Elektronik-Entwickler kennen das Problem: Kleiner werdende elektronische Geräte und Computer und die darin verbauten Chips benötigen bei wachsenden Anwendungswünschen eine größere Leistungsdichte. Die Frage ist: Wie lassen sich Hochleistungscomputer mit einem sehr geringen Stromverbrauch entwickeln? Die Antwort geben Forscher am Fraunhofer-Institut IZM mit ihrer Spinforschung.
Als Spinwellen bezeichnet man die kollektive Anregung in einem magnetischen Material. Ein Spin ist dabei der Eigendrehimpuls eines Quantenteilchens, beispielsweise eines Elektrons oder Neutrons. Dieser Drehimpuls, der „Spin“, ist die Grundlage aller magnetischen Phänomene. Die Quantenteilchen der Spinwellen wiederum werden auch als Magnonen bezeichnet. Und genau die will sich die Spinforschung zunutze machen, denn sie können mehr Informationen transportieren und verbrauchen weniger Energie als klassische Mikro- und Halbleiterchips.

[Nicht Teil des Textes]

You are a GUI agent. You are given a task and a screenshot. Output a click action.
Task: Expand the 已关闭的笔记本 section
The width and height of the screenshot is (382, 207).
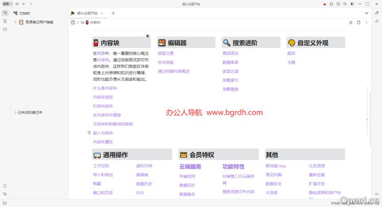[x=15, y=112]
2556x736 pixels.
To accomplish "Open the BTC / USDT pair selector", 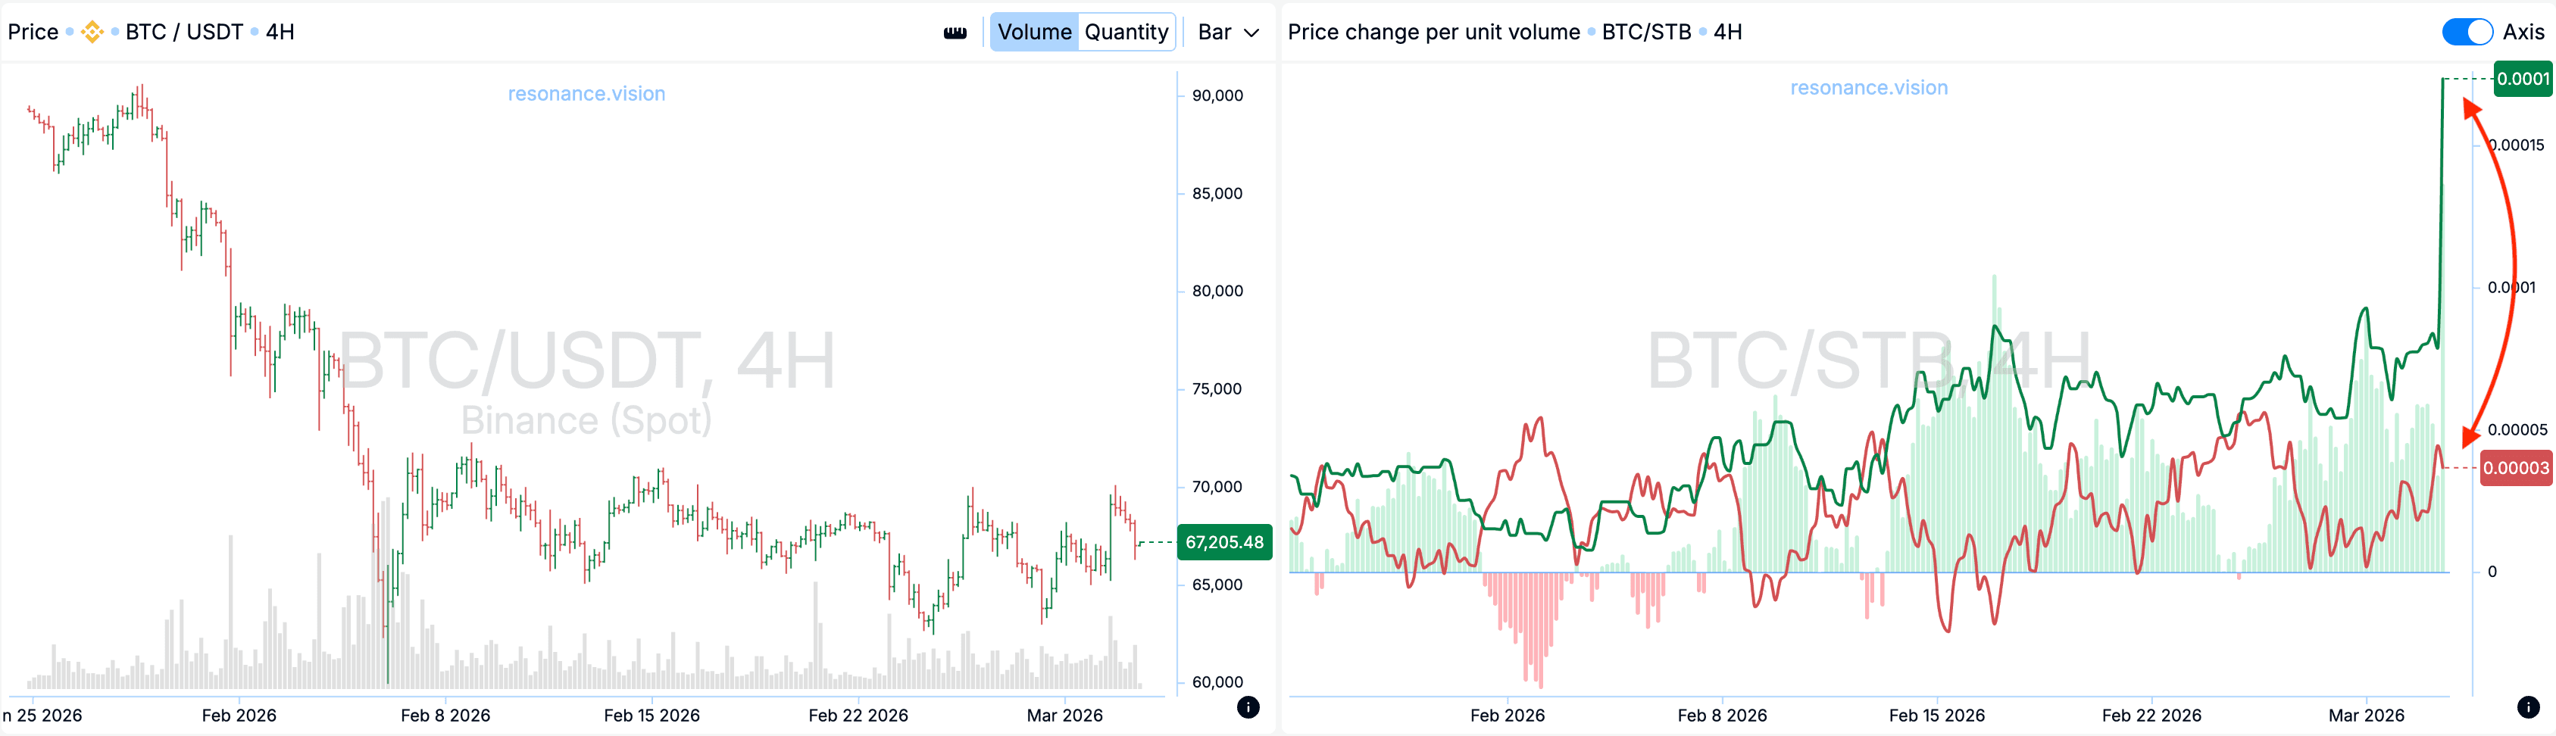I will tap(184, 32).
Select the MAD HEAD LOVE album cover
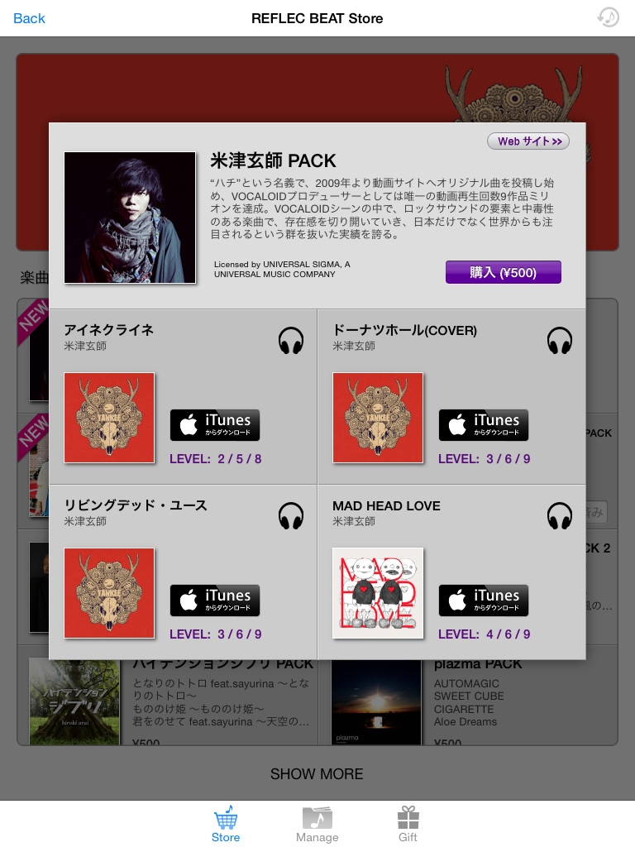This screenshot has width=635, height=847. pyautogui.click(x=378, y=593)
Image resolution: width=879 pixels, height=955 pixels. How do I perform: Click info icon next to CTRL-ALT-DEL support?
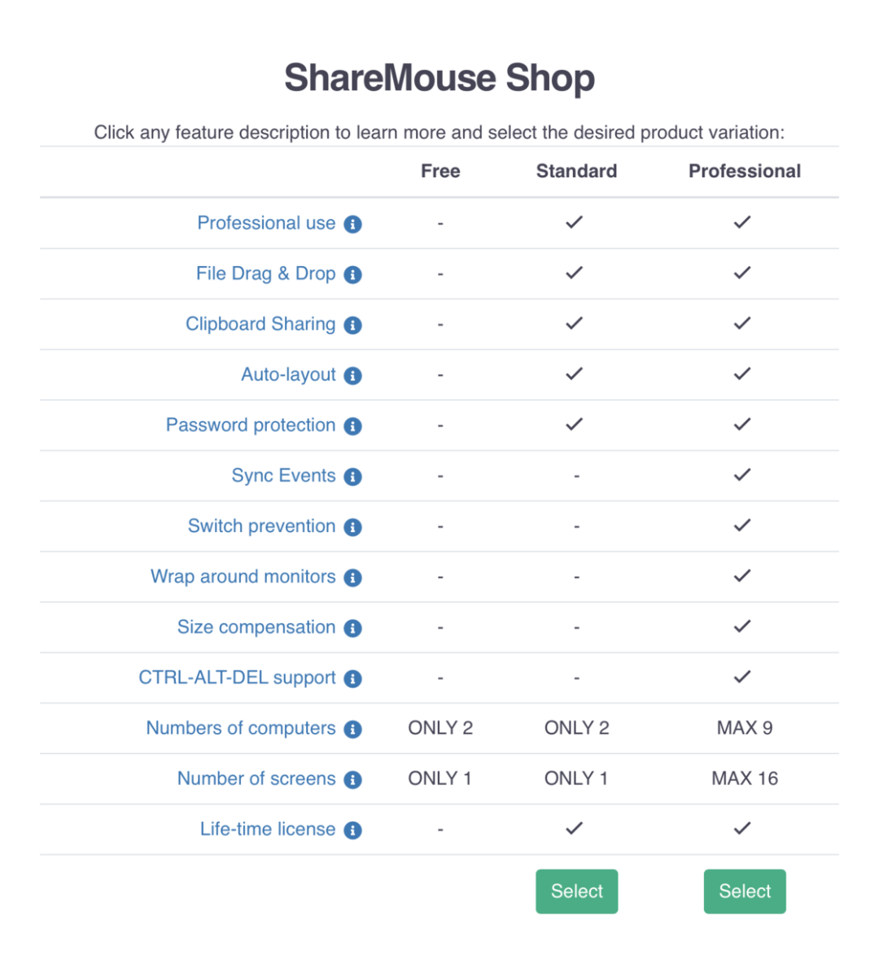coord(352,678)
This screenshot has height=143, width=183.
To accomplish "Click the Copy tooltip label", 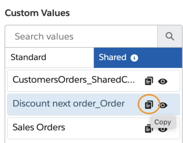I will [x=163, y=122].
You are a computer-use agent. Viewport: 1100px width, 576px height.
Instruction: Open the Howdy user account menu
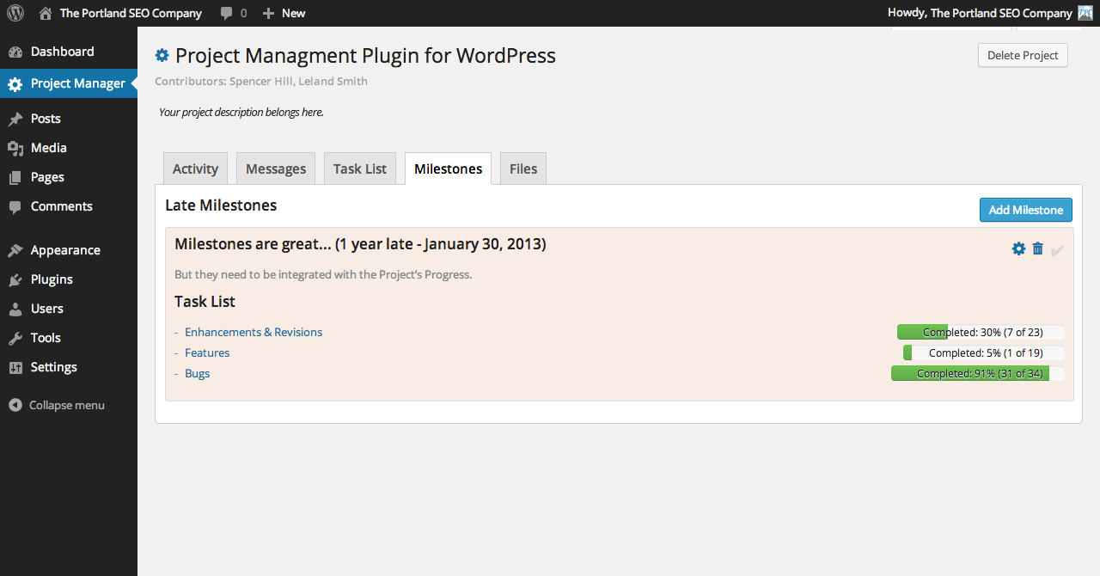pos(979,13)
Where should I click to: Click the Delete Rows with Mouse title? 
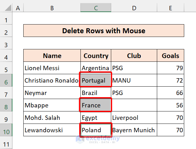[x=104, y=31]
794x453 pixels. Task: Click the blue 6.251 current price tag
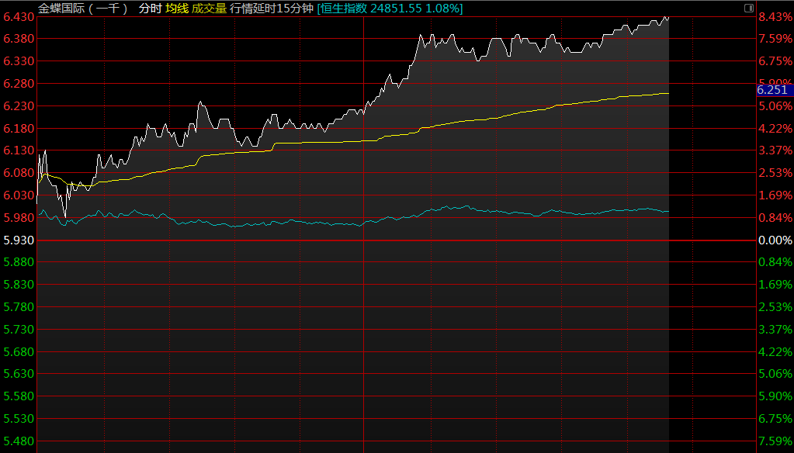773,91
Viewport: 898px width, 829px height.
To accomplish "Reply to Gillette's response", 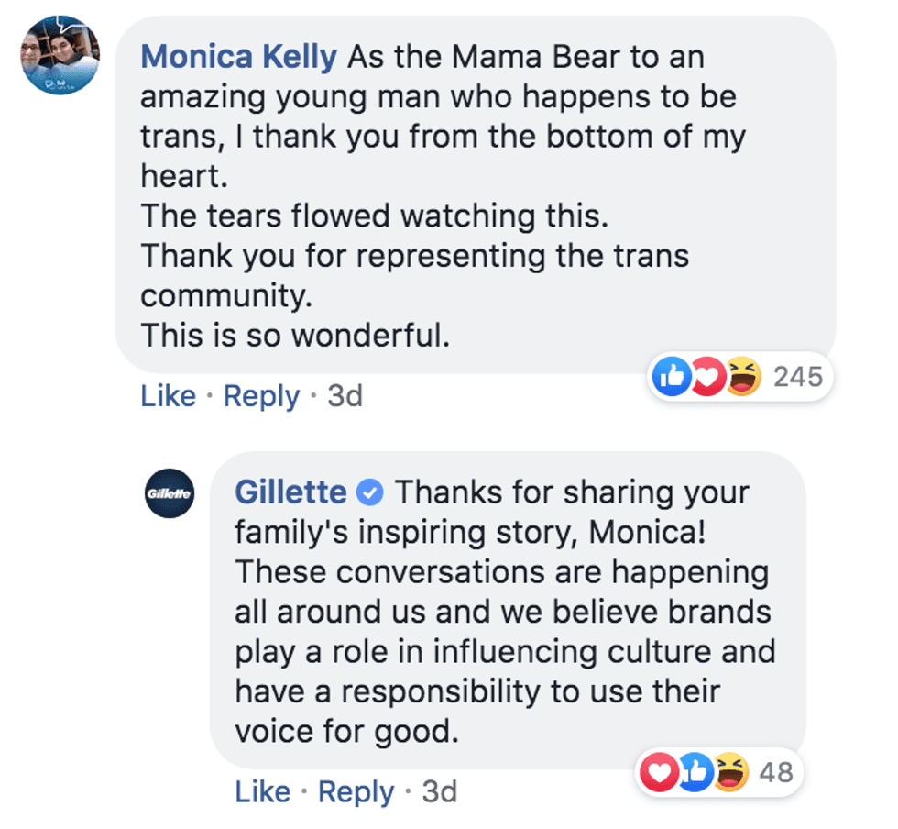I will pyautogui.click(x=356, y=792).
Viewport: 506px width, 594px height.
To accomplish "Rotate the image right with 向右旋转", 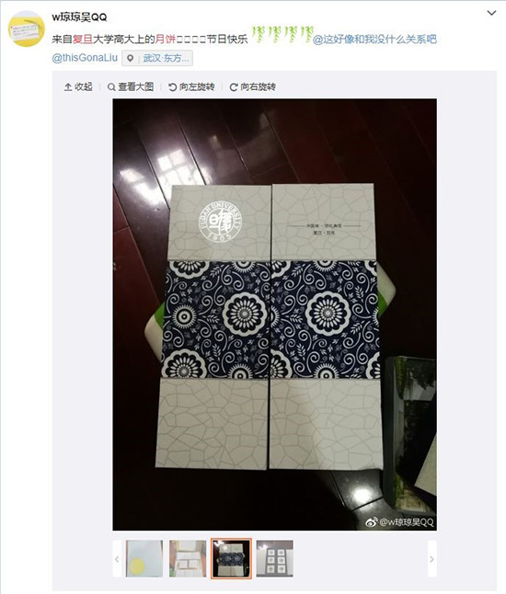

Chipaufbau für Frequenzen bis 16 GHz
Um die Konzepte aus der Spin- und Magnonikforschung für eine konkrete Anwendung zu adaptieren, haben Forscher am Fraunhofer-Institut für Zuverlässigkeit und Mikrointegration IZM zusammen mit europäischen Partnern aus Forschung und Industrie ein Rechnersystem konzipiert, bei dem die Magnonik an einen Standardcomputer angeschlossen und somit in gängige Halbleitersysteme integriert wird.
Damit die Technologie kompatibel wird, hat sich das Forschungsteam für sogenannte CMOS-Schaltungen entschieden. Diese Halbleiterelemente finden sich in allen gängigen Computern und können sowohl digitale als auch analoge Daten speichern und verarbeiten. Im Rahmen des Projekts entwarf die Gruppe am Fraunhofer IZM einen Chipaufbau für Frequenzen bis etwa 16 GHz und mit nahezu gleichen Leitungslängen für mehr als 100 Kanäle. Dieser Chip soll dann die Schnittstelle zwischen einem klassischen PC und einer Spinwellenschaltung auf der Basis von Saphir oder Gadolinium-Gallium-Granat (GGG) bilden.
Bisher ein Logikgatter auf dem Chip
Die besondere Schwierigkeit liegt in der räumlichen Dichte der Spinwellen-Logikgatter auf einem Chip. Ein Logikgatter ist ein Rechenoperator, der binäre Eingangssignale in Ausgangssignale umwandelt. „Derzeit wird auf einem dieser Spin-Wave-Chips nur ein Logikgatter betrieben. In Zukunft wollen wir mehr als 100 Gatter auf einem Chip unterbringen“, erklärt der zuständige Projektleiter am Fraunhofer IZM, Dr. Martin Hempel, und blickt dabei zuversichtlich auf die besondere Expertise des Instituts bei der Einbettung von Hochfrequenzchips mit vielen Ausgängen.
In dem Projekt sollen erstmals komplexere Rechenfunktionen eines Computerchips mithilfe von Spinwellen demonstriert werden. Damit soll der Weg zu einem um den Faktor 100 reduzierten Energieverbrauch zukünftiger Computersysteme geebnet werden. Darüber hinaus ermöglicht die vom Fraunhofer IZM in diesem Projekt entwickelte Technologie zur Ansteuerung einer Vielzahl von Hochfrequenzkanälen weiterführende Anwendungen auch in anderen Bereichen wie Hochfrequenz- und Kommunikationssystemen, beispielsweise in der Kollisionsvermeidung beim autonomen Fahren.
Das von der Europäischen Union geförderte HORIZON-Projekt SPIDER (Spin Wave Computing for Ultimately-Scaled Hybrid Low-Power Electronics) 801055 läuft vom 1. Dezember 2022 bis zum 31. Mai 2026 und wird mit drei Mio. Euro gefördert. Das Projekt wird vom Interuniversity Microelectronics Centre (IMEC) in Leuven koordiniert.
Weitere Projektpartner sind die Technische Universität Delft, die Technische Universität Kaiserslautern-Landau, das Nationale Forschungs- und Entwicklungsinstitut für Mikrotechnologien IMT aus Bukarest sowie die Unternehmen Thales und Akronic.